Pierwszy raz usłyszałam o tym cieście na lekcji rachunkowości od naszej Pani Profesor.
Zaintrygowała mnie bardzo nazwa i oto co z tego wyszło ...
Ciasto jasne:- 6 białek
- 1 szklanka cukru
- 1 szklanka mąki ziemniaczanej
- 1 łyżka octu
- 1/3 szklanki oleju
Białka ubijamy na sztywno z cukrem.
Do ubitych białek przesiewamy mąkę, dodajemy ocet i olej i delikatnie mieszamy.
Ciasto ciemne:- 6 żółtek
- 2 jajka
- 5 łyżek cukru
- 4 łyżki mąki pszennej
- 1 łyżka proszku do pieczenia
- 2 łyżki kakao
- 1/3 szklanki oleju
Żółtka i jajka ucieramy z cukrem do białości.
Dodajemy przesianą mąkę, proszek, kakao i olej. Całość mieszamy.
Na blachę wyłożoną papierem do pieczenia wykładamy najpierw ciasto jasne a potem ciemne i mieszamy widelcem, tworząc jakikolwiek wzorek.

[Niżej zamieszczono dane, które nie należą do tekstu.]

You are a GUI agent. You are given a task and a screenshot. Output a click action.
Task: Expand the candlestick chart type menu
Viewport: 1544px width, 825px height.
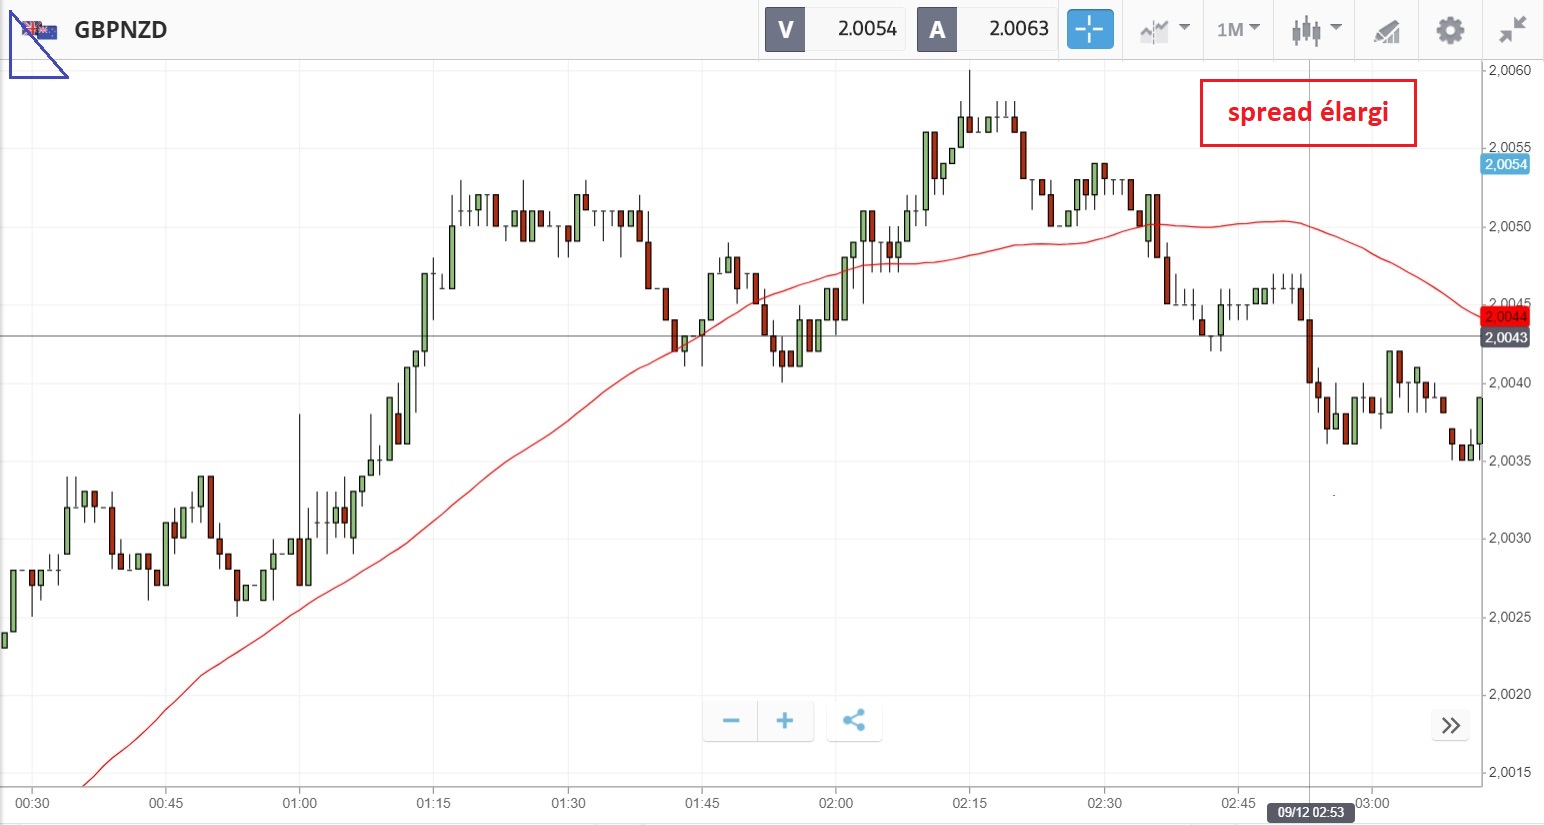pyautogui.click(x=1316, y=30)
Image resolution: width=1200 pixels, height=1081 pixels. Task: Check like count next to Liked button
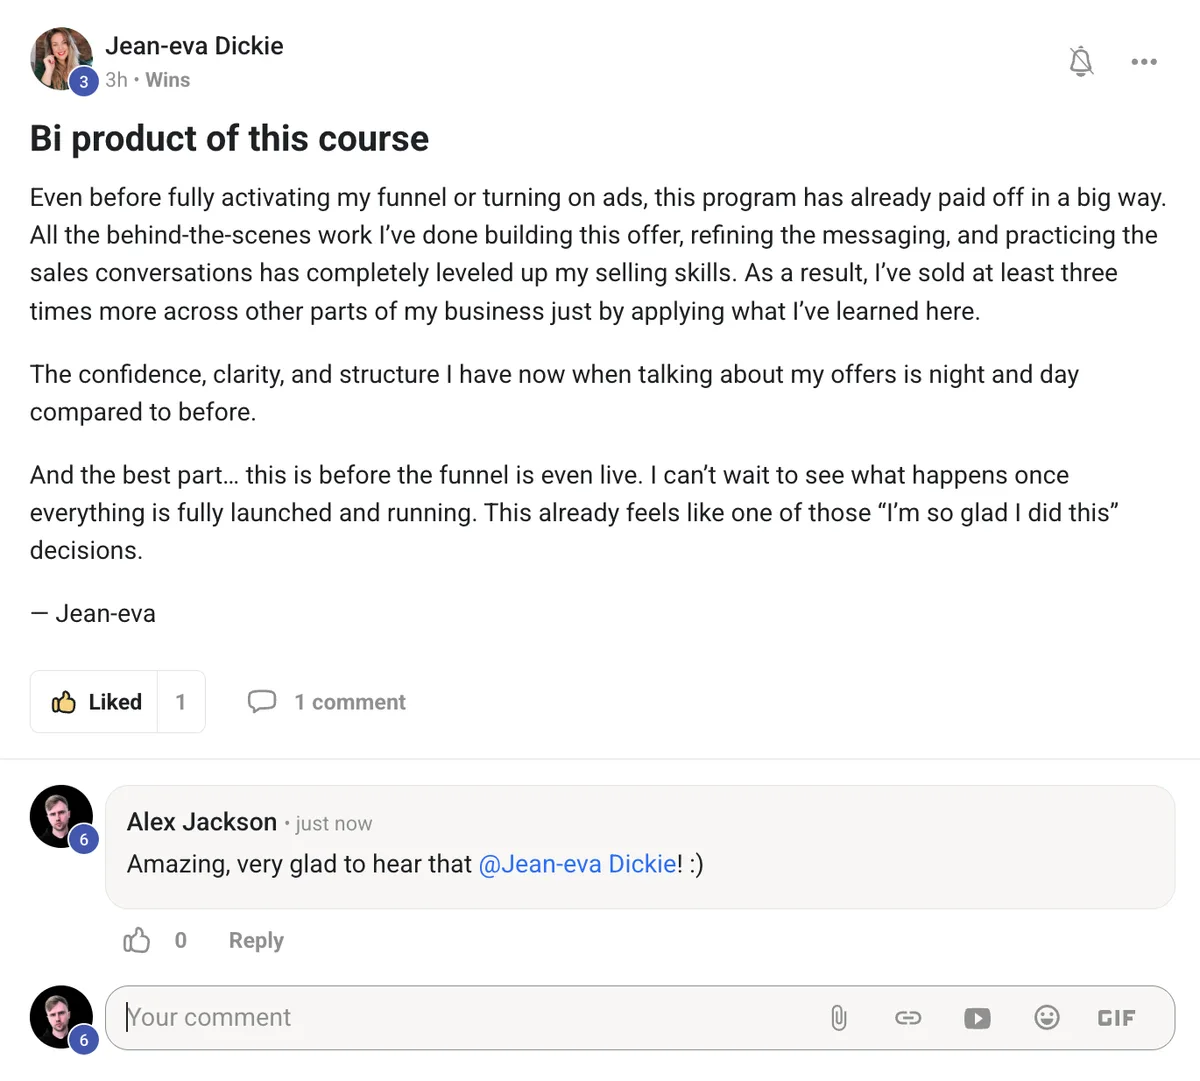coord(181,701)
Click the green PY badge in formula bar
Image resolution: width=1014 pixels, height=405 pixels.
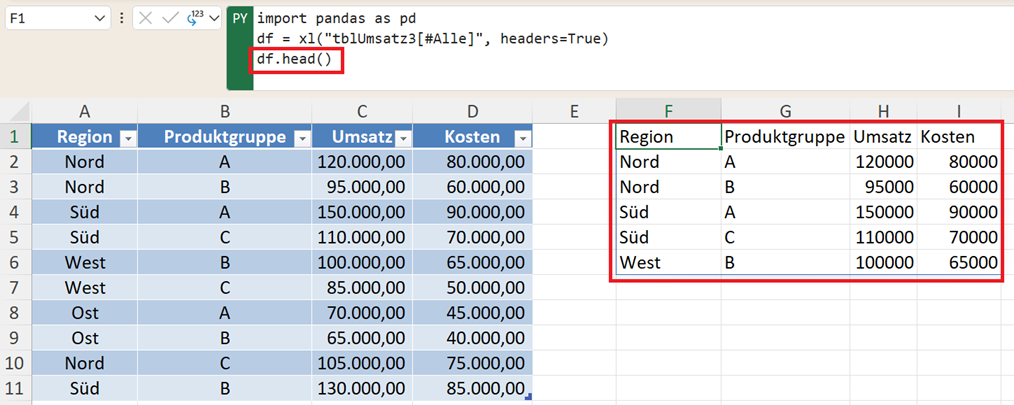point(240,19)
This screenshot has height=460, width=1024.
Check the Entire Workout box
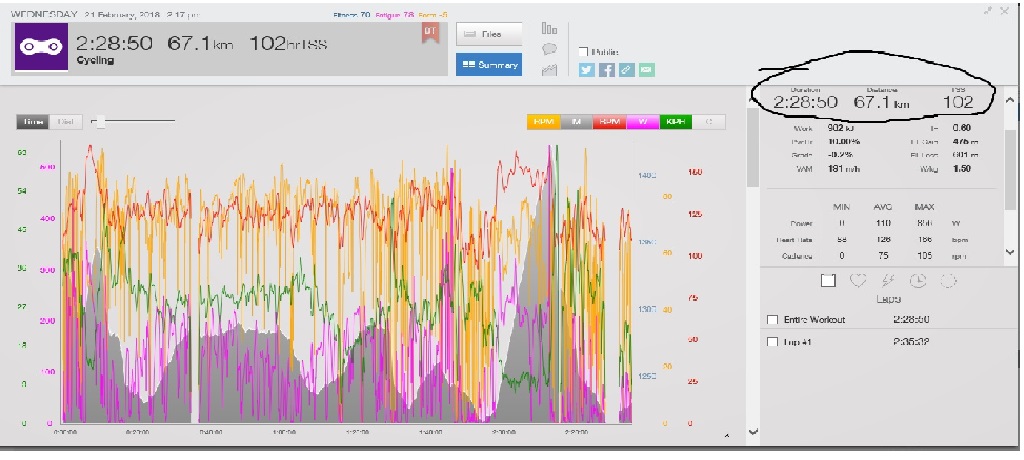pos(771,320)
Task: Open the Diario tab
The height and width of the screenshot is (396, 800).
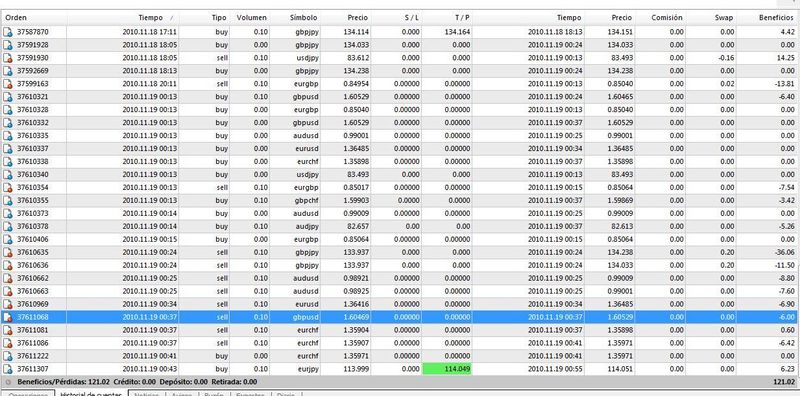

Pieczemy przez 35 minut w piekarniku nagrzanym do 180 stopni.
Krem budyniowy:- kostka miękkiego masła
- cukier waniliowy (16g)
- 2 łyżki cukru
- 1 i 3/4 szklanki mleka
- budyń śmietankowy bez cukru
Budyń gotujemy w 1 i 3/4 szklanki mleka, dodajemy cukier i cukier waniliowy. Wszystko studzimy i ucieramy z miękkim masłem.
Dodatkowo:- 200 ml kawy
- paczka biszkoptów
- 2 galaretki ( jakiego koloru galaretki użyjesz takie będzie "oko")
Kawę parzymy i studzimy. Galaretki przygotowujemy według przepisu.
Ciasto kroimy na dwa placki. Na dolny placek wykładamy połowę kremu, na warstwie kremu układamy nasączone kawą biszkopty. Między biszkopty wlewamy mocno tężejące galaretki a
na galaretki wykładamy resztę kremu i całość przykrywamy drugim plackiem.